Understanding Causality with Large Language Models: Feasibility and Opportunities
Cheng Zhang, Stefan Bauer, Paul Bennett, Jiangfeng Gao, Wenbo Gong, Agrin Hilmkil, Joel Jennings, Chao Ma, Tom Minka, Nick Pawlowski, James Vaughan
TL;DR
The paper evaluates how well large language models can answer causal questions, identifying strong performance on knowledge-based causal inquiries but significant gaps in discovering new causal relationships and making high-precision, high-stakes decisions. It argues that bridging these gaps requires integrating causal machine learning with LLMs, either through modular causal components or a new causality-aware training paradigm.

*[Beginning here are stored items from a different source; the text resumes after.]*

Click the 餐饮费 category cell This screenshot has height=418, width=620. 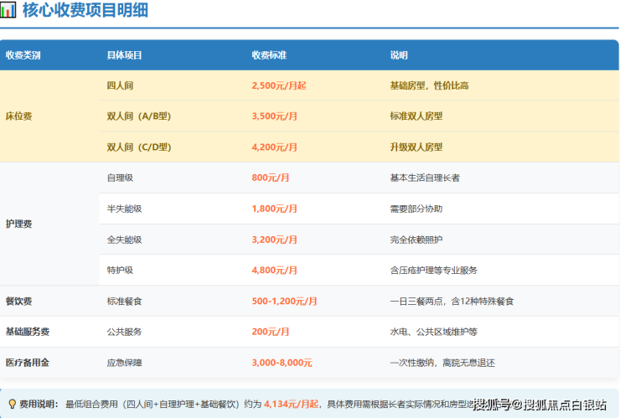[x=19, y=301]
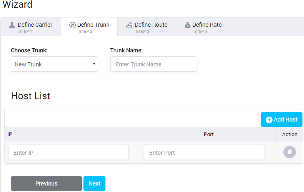Focus the Trunk Name text field
This screenshot has height=192, width=304.
[154, 64]
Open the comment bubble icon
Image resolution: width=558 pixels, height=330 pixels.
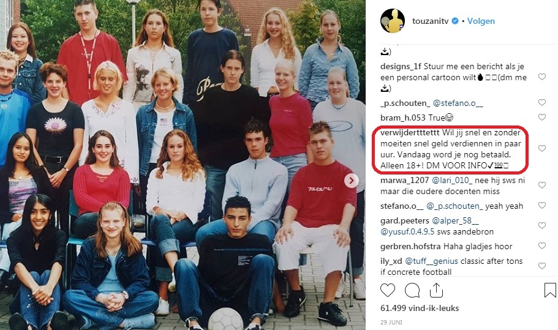coord(412,291)
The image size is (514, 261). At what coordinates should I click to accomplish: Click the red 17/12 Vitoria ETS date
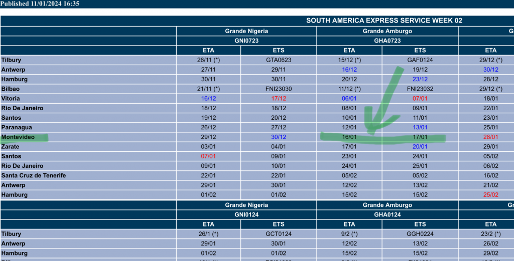pos(278,99)
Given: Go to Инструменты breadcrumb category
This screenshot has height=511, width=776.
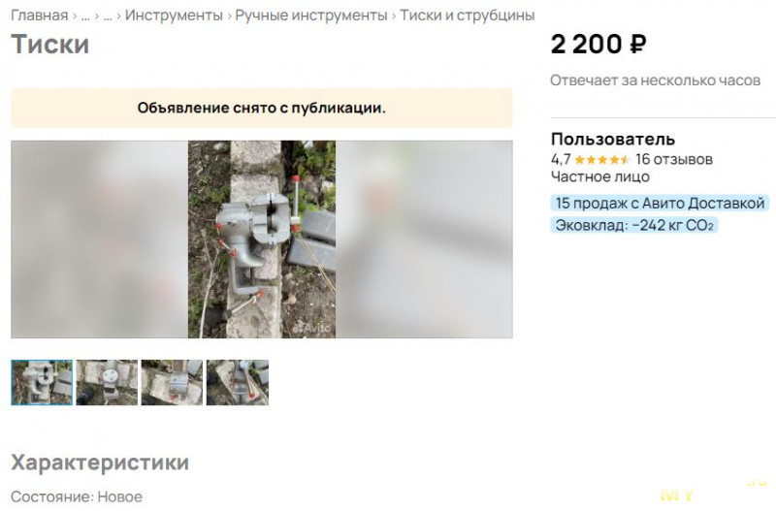Looking at the screenshot, I should pyautogui.click(x=174, y=16).
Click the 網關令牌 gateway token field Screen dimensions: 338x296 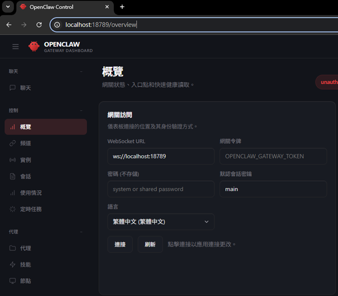pos(273,156)
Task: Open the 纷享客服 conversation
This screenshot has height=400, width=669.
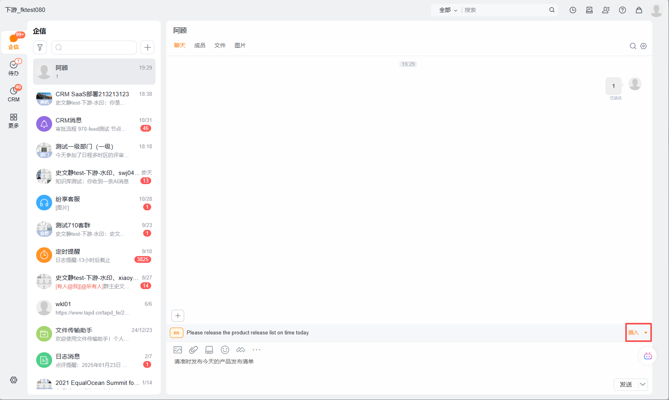Action: [94, 203]
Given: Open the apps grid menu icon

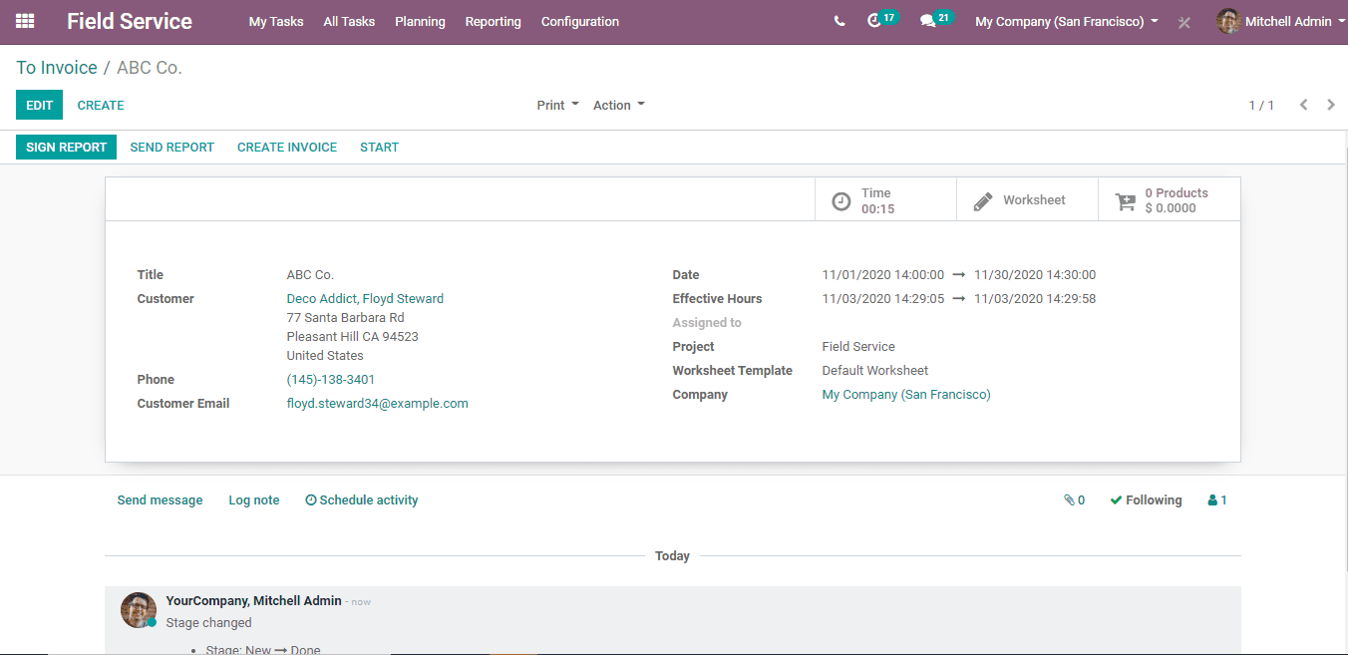Looking at the screenshot, I should tap(25, 21).
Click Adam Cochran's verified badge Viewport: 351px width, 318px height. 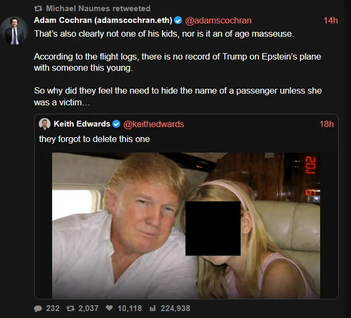(x=178, y=21)
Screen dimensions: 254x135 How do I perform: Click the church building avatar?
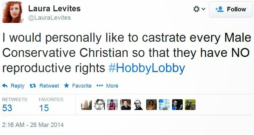86,105
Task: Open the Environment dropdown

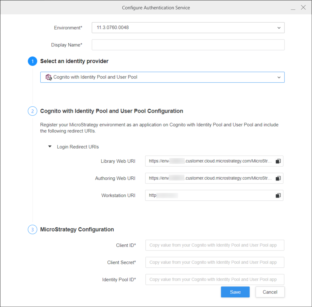Action: tap(188, 28)
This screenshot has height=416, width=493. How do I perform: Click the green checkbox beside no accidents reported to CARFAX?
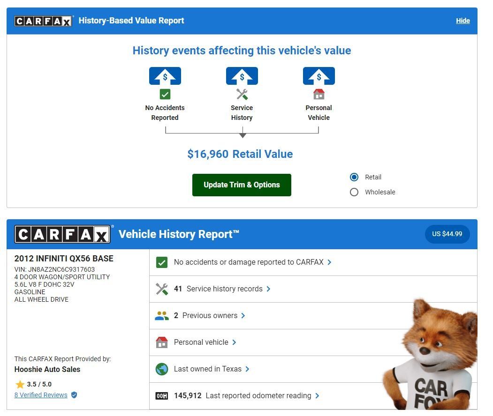click(162, 262)
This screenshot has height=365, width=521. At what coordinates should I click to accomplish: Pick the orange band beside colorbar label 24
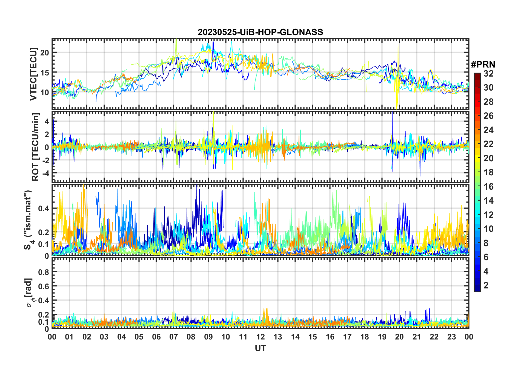click(x=477, y=130)
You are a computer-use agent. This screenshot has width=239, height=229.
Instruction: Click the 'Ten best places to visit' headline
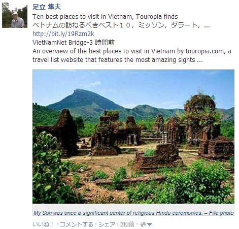(x=105, y=17)
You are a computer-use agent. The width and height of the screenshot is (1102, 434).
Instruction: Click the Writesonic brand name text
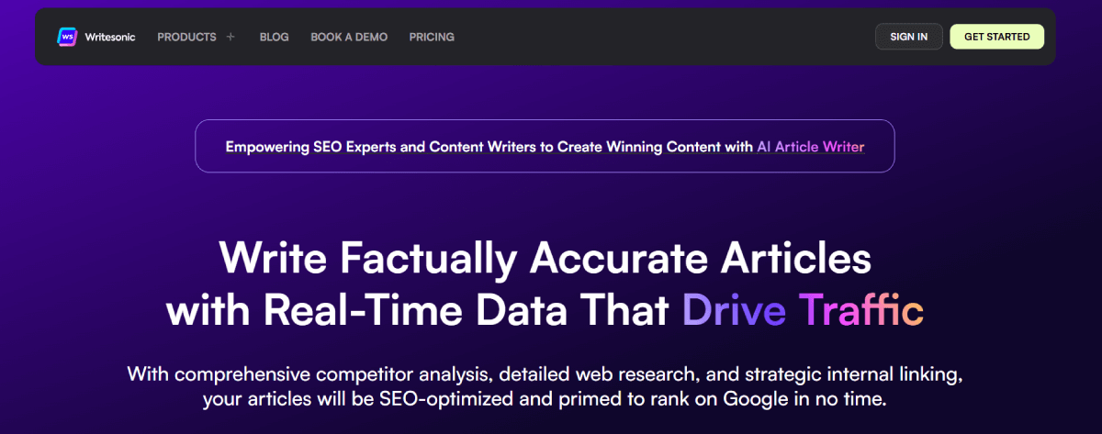109,38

The proposed directions aim to improve trust, efficiency, and applicability of LLMs in real-world causal reasoning across domains. If realized, these approaches could substantially broaden the impact of LLMs on science, industry, and decision making.
Abstract
We assess the ability of large language models (LLMs) to answer causal questions by analyzing their strengths and weaknesses against three types of causal question. We believe that current LLMs can answer causal questions with existing causal knowledge as combined domain experts. However, they are not yet able to provide satisfactory answers for discovering new knowledge or for high-stakes decision-making tasks with high precision. We discuss possible future directions and opportunities, such as enabling explicit and implicit causal modules as well as deep causal-aware LLMs. These will not only enable LLMs to answer many different types of causal questions for greater impact but also enable LLMs to be more trustworthy and efficient in general.